### Data supplied ###

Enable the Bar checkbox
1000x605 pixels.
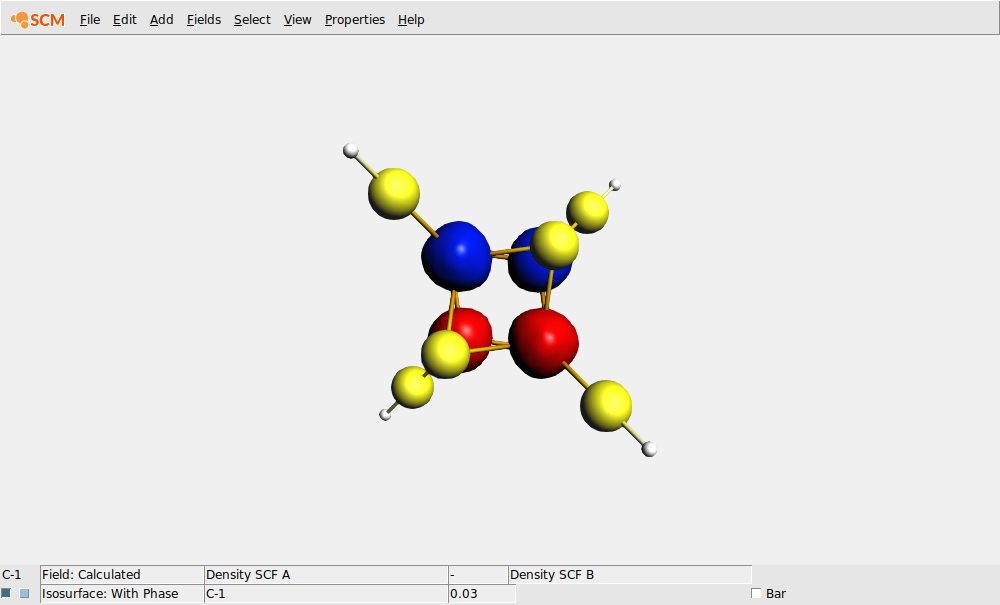[x=756, y=593]
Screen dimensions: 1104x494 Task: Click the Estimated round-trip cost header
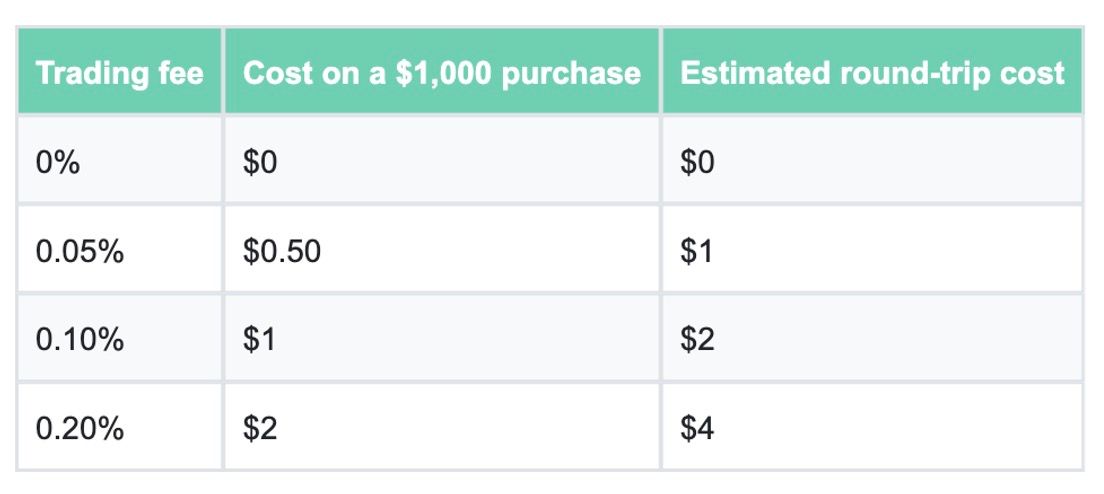pos(872,71)
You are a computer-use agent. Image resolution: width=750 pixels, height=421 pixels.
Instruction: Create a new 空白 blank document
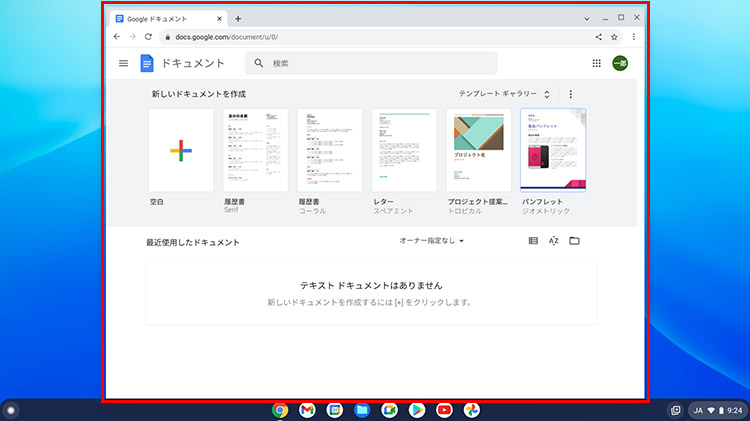tap(181, 150)
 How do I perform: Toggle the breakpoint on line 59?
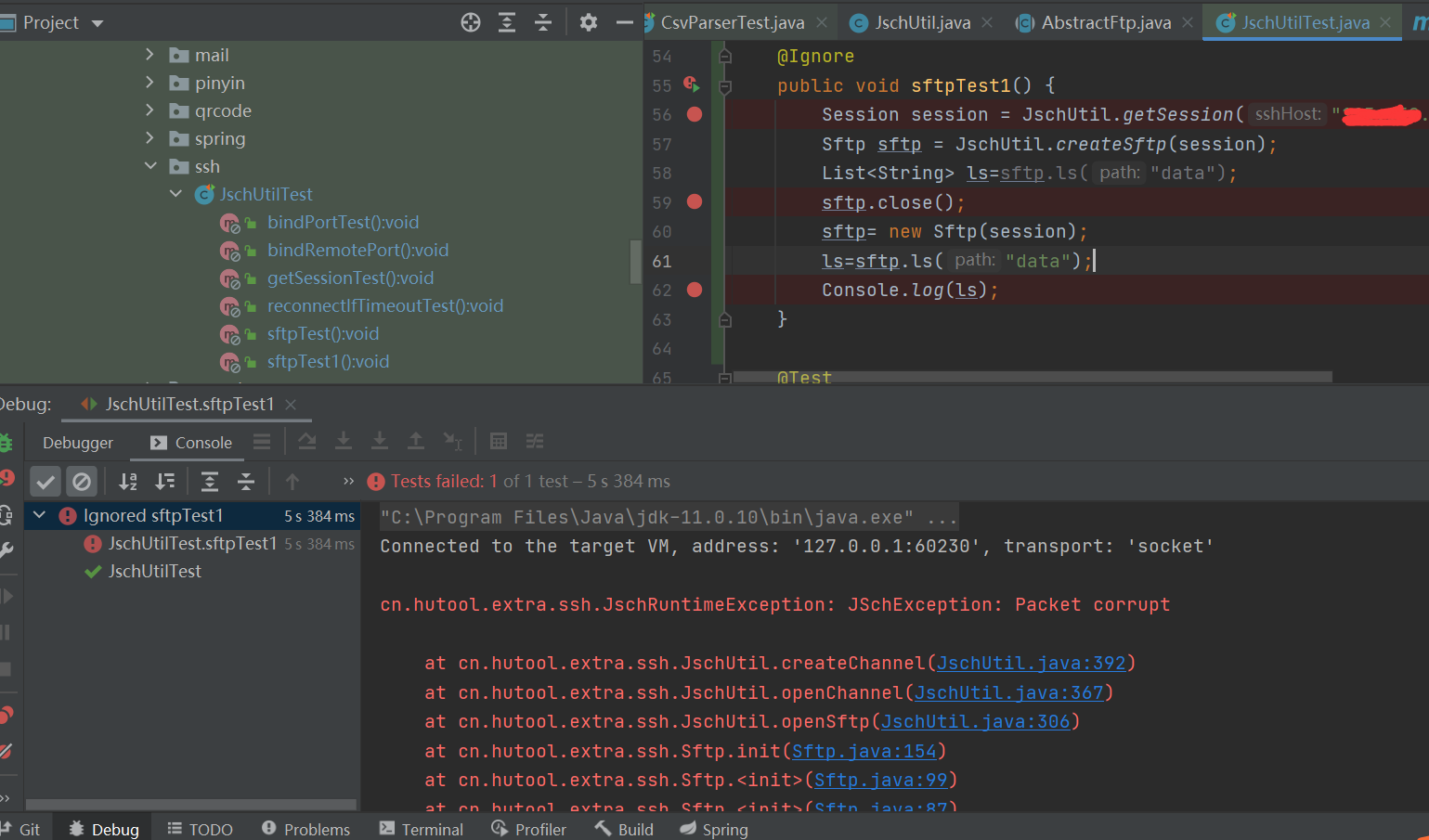694,201
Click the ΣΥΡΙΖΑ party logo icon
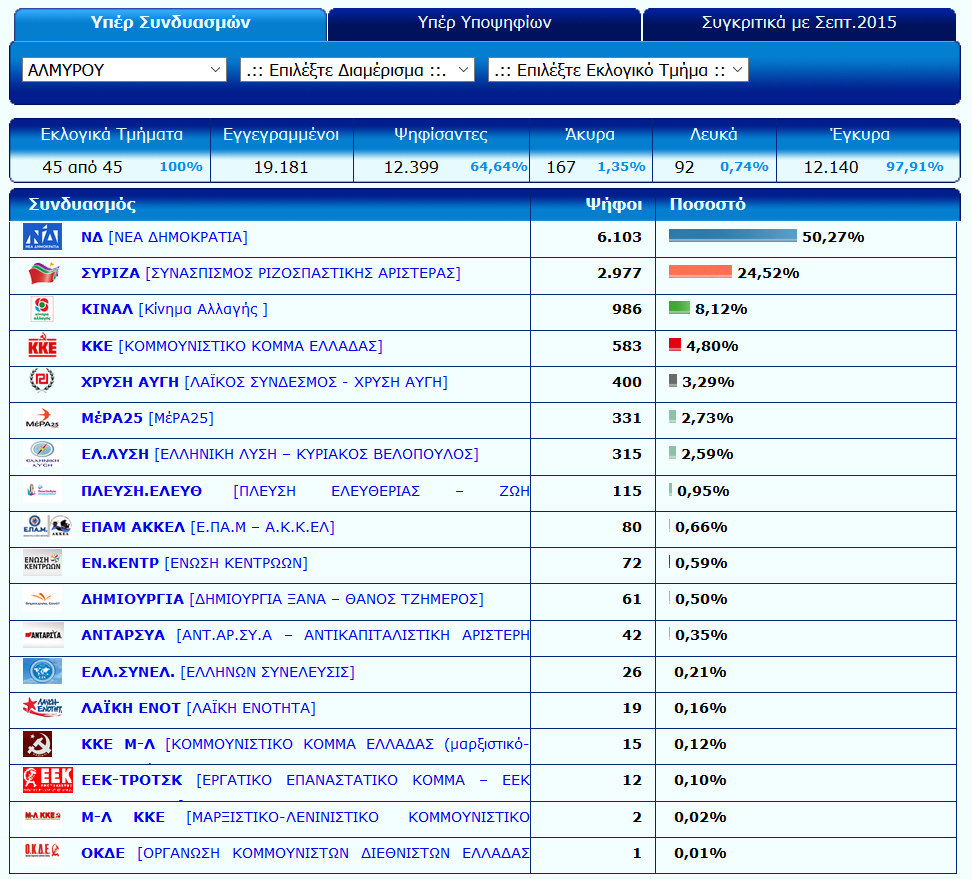The height and width of the screenshot is (879, 972). tap(42, 273)
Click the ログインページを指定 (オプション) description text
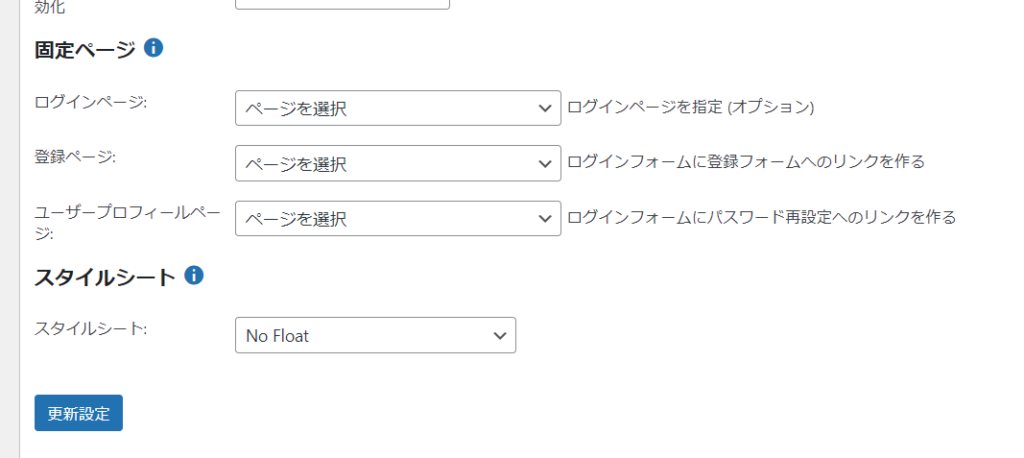 pos(691,107)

###

Work required: Although the records contain pictures, only the text should be copied, exactly as it stands.

Expected answer:
Enable the Bar checkbox
1000x605 pixels.
[x=756, y=593]
Screen dimensions: 1104x494 Task: Click the Estimated round-trip cost header
pos(872,71)
You are a computer-use agent. Image resolution: width=750 pixels, height=421 pixels.
Instruction: Create a new 空白 blank document
tap(181, 150)
 How do I perform: Toggle the breakpoint on line 59?
694,201
Click the ΣΥΡΙΖΑ party logo icon
The height and width of the screenshot is (879, 972). tap(42, 273)
Click the ログインページを指定 (オプション) description text
 pos(691,107)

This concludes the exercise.